Il successo di brand collegati a band metal non era un caso isolato. Altri esempi spiccavano nel settore. Gli Iron Maiden, ad esempio, avevano costruito un vero e proprio impero di merchandising basato sul loro iconico logo e la mascotte scheletrica Eddie the Head.
Barry Drinkwater, presidente esecutivo della Global Merchandising Services, confermava la solidità del mercato del metal. “Il pop va e viene. Il metal resta coerente,” affermava, sottolineando come la proporzione dei ricavi nel mondo del metal fosse diversa rispetto a quello del pop o dell’hip-hop. Le etichette continuavano a guadagnare dalla vendita di album, ma era il merchandise a fare la differenza.
Brian Slagel, proprietario della Metal Blade Records, confermava che la sua etichetta indipendente, attiva da oltre 40 anni, ricavava ancora una parte significativa dei profitti da vendite di vinili e CD, anche se il vero guadagno per la maggior parte delle band metal veniva dai tour e dalla vendita di merchandising. “Il merchandise in tournée è probabilmente la nostra principale fonte di reddito,” spiegava Keith Wampler, frontman dei The Convalescence.
Il merchandise aveva subito un vero e proprio boom durante la pandemia di coronavirus. Brent Rambler, chitarrista degli August Burns Red, ricordava come nel luglio 2020 si fosse ritrovato a spedire centinaia di pacchi dal seminterrato di casa sua, mentre i fan, privati dei concerti dal vivo, riversavano il loro denaro negli acquisti online. “Molto nastro adesivo e forbici,” scherzava Rambler. Alla fine, la band aveva assunto una società di logistica per gestire le spedizioni e aveva costruito un negozio online fiorente.
Nonostante le difficoltà economiche del post-pandemia, tra inflazione e costi crescenti, il mondo del metal continuava a prosperare. Le grandi band come i Metallica, che avevano venduto 1,2 milioni di biglietti solo l’anno precedente, incassando 125,8 milioni di dollari, dimostravano che la domanda per la musica metal era ancora fortissima. Anche gruppi più giovani come i Knocked Loose e i Lorna Shore iniziavano a emergere come nuovi headliner, attirando enormi folle, anche senza repertori melodici.

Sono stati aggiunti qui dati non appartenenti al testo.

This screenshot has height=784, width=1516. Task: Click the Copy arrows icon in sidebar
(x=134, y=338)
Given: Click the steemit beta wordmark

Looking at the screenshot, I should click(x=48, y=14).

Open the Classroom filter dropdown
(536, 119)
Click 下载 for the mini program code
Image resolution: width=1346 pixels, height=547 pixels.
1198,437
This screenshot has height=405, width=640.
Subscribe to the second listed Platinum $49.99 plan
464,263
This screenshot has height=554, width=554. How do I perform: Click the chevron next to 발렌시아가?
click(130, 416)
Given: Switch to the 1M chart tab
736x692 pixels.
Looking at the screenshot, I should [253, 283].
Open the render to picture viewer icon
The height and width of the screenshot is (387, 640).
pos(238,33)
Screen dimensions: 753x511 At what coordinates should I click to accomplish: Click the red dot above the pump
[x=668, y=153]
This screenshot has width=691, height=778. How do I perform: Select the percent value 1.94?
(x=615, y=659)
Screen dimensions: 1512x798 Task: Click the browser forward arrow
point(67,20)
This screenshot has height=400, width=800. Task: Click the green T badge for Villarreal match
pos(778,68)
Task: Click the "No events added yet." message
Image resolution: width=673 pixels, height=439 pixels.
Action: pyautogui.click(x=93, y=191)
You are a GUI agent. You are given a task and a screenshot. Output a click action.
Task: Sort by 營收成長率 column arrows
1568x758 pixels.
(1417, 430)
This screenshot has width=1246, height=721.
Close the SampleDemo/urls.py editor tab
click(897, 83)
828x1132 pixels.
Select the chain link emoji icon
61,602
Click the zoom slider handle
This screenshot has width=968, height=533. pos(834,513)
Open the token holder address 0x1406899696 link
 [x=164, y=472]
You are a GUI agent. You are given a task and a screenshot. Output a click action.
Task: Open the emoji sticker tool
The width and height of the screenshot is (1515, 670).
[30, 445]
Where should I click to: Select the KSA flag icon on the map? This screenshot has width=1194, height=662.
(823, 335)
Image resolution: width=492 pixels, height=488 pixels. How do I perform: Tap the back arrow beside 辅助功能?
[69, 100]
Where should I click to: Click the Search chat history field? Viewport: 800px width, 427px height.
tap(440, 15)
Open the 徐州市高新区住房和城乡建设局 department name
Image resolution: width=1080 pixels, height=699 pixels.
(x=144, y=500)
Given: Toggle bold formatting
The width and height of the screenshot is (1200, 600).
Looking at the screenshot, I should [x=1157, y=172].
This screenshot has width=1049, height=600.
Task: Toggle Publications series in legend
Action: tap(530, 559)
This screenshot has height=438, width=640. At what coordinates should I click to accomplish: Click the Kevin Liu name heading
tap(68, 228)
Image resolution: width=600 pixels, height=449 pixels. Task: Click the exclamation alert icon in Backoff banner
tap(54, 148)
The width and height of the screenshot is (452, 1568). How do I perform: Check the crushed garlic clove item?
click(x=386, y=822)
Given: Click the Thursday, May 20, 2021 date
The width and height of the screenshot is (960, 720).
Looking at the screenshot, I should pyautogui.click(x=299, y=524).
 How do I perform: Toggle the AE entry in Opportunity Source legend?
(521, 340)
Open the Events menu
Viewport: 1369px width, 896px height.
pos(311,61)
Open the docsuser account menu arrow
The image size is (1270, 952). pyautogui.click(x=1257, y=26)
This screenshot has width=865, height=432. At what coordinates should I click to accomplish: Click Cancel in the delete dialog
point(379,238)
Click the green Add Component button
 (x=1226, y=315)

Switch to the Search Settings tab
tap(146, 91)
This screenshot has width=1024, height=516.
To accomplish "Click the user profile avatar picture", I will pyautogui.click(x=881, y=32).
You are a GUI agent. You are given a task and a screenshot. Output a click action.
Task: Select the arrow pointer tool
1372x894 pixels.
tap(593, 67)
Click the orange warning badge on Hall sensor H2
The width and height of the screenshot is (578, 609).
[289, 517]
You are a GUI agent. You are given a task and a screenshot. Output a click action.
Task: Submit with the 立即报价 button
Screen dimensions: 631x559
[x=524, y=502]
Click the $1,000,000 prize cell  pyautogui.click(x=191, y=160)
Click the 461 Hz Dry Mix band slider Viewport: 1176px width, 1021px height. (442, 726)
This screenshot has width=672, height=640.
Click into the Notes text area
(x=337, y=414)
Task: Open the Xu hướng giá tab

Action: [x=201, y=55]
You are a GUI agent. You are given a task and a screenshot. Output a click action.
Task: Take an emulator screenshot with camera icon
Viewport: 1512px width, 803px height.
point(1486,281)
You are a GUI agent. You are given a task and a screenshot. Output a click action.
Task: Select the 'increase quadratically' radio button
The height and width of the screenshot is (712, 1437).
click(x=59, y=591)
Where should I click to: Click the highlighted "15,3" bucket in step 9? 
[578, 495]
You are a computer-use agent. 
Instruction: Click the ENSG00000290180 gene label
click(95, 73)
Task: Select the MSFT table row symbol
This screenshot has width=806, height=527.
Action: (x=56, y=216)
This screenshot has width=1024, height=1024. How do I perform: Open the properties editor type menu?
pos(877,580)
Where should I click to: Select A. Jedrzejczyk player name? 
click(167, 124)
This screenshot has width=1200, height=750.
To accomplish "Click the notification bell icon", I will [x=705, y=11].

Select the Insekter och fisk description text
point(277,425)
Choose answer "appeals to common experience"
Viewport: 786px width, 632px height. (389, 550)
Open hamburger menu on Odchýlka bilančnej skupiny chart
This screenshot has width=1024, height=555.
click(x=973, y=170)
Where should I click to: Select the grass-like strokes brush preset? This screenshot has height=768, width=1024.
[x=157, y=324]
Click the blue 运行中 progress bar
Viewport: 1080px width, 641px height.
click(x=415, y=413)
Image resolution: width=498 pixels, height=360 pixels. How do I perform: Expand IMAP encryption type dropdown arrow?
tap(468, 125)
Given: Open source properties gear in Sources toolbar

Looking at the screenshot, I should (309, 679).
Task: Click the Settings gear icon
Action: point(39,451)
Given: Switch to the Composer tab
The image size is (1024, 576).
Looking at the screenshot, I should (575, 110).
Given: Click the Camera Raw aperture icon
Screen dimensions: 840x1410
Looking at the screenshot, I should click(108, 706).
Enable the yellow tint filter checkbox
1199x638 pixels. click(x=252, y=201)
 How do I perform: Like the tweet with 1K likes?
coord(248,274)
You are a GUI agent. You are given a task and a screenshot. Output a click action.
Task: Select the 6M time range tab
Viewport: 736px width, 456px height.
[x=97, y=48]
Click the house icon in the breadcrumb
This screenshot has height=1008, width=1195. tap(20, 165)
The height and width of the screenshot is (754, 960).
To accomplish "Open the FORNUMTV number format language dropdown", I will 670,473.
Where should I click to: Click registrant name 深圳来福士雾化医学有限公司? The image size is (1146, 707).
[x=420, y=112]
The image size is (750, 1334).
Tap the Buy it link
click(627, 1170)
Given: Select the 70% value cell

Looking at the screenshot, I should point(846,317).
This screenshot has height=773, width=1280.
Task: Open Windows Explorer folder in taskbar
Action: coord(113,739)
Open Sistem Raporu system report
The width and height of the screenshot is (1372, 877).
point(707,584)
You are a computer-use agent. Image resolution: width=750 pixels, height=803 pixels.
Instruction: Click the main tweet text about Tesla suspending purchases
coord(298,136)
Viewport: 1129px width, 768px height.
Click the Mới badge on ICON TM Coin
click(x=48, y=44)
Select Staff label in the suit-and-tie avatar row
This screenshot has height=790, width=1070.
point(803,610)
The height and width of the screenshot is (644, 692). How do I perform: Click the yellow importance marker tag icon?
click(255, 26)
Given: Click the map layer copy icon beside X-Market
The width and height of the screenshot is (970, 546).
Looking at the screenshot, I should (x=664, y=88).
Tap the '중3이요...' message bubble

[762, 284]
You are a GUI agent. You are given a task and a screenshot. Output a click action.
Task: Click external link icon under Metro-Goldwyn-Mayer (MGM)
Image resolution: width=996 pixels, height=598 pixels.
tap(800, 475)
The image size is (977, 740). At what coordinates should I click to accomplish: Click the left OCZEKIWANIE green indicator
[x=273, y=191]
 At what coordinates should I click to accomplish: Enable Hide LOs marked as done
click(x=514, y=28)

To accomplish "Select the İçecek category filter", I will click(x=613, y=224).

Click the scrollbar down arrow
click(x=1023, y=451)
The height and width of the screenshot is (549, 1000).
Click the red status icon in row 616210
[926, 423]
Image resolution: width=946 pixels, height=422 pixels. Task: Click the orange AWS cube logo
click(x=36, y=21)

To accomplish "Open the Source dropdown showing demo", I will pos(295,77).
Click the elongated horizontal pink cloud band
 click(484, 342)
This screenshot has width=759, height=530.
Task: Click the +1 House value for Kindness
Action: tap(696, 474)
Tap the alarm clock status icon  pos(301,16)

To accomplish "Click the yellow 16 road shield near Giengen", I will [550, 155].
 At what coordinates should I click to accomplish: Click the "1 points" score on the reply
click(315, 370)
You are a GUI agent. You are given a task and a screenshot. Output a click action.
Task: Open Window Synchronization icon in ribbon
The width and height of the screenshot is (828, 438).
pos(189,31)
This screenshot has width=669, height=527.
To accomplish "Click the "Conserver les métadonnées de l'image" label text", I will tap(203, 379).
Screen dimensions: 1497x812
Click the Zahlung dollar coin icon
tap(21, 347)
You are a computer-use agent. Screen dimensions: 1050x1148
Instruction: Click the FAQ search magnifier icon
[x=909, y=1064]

E sebbene le band metal non avessero ancora pienamente abbracciato piattaforme come TikTok, la loro presenza sui social media era spesso amplificata proprio dai fan. “Non sono le band a dominare TikTok, ma i loro fan,” osservava Slagel, riferendosi al fatto che molti video pubblicati dai fan finivano per dare una visibilità inaspettata alle band.
Il segreto per il successo a lungo termine, secondo le vecchie glorie del metal, era continuare a fare tour e a registrare musica, mantenendo anche il controllo sui propri diritti musicali. Chuck Billy, frontman dei Testament, raccontava come la sua band avesse negoziato con l’etichetta Megaforce Records per mantenere i diritti sui loro album, invece di cederli, e come si aspettassero presto di recuperare i diritti anche sui loro primi lavori con la Atlantic Records.
Con il passare degli anni, la fedeltà multigenerazionale dei fan del metal si stava rivelando un valore inestimabile, tanto che si ipotizzava che anche le band più pesanti, come i Judas Priest e i Testament, potessero vedere le loro canzoni utilizzate in spot pubblicitari, proprio come già accadeva per gruppi più mainstream. Chuck Billy, con un sorriso speranzoso, concludeva: “Tra dieci o quindici anni, magari toccherà anche a noi.”